One of the worst things that can happen on an aircraft is a fire.

Even a small fire can turn into a deadly disaster because the aircraft is an enclosed space.

All cabin crew are trained in fire-saving procedures and can operate fire extinguishers to minimise any damage.

5. THEY CAN DEFEND THEMSELVES

All cabin crew go through basic self-defense training in order to deal with unruly passengers who may pose a danger to themselves and others, as they have the responsibility to ensure the safety of passengers and themselves.

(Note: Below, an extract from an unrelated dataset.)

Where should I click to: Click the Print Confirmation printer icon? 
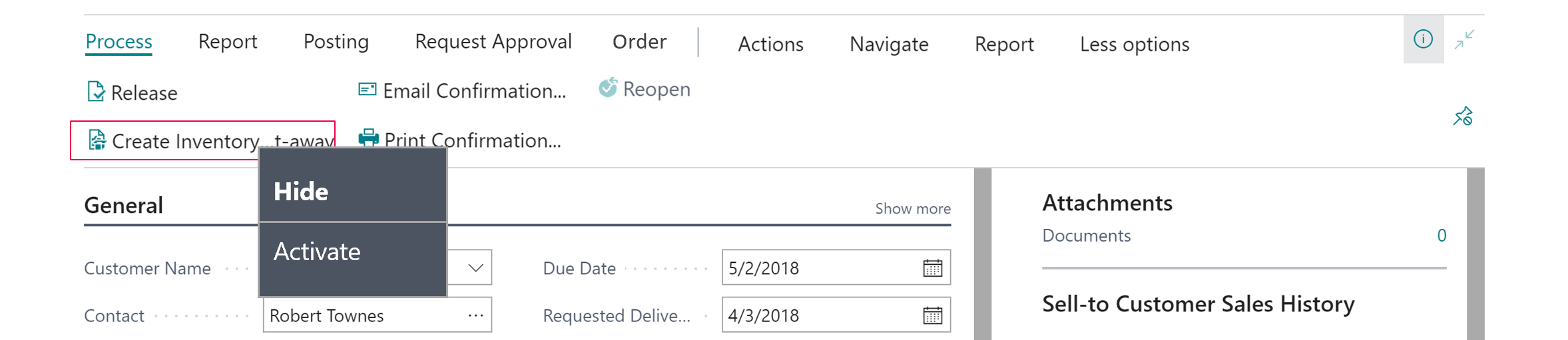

Crew are trained to protect themselves from physical attacks and know how to restrain any aggressive persons with the restraint kit on-board if they are unable to calm the person down successfully.

6. THEY KNOW HOW TO ASSIST PEOPLE WITH REDUCED MOBILITY AND DISABILITIES

Most of us might not be sure of how to give the appropriate assistance to someone with disabilities but cabin crew are trained to help passengers with different physical disabilities such as those with vision or hearing impairment, and people with emotional disabilities such as those with depression and anxiety.

They are also frequently required to assist passengers in wheelchairs to get in and out of their seats.

The cabin crew aims to make them feel as comfortable as possible on the flight by showing sensitivity and tactfulness while anticipating their specific needs.

7. THEY CAN GIVE BASIC FIRST-AID

If anyone meets with an accident or falls sick on-board, cabin crew are able to give basic treatment to alleviate the symptoms before they seek further help on ground.

They are trained to treat a range of issues that require medical attention such as common problems like airsickness and earache, traumatic injuries such as bleeding, burns or sprains, and life-saving techniques such as Cardiopulmonary Resuscitation and saving someone who is choking.

They also need to be prepared to assist in medical emergencies such as someone suffering from a stroke and even emergency child-birth.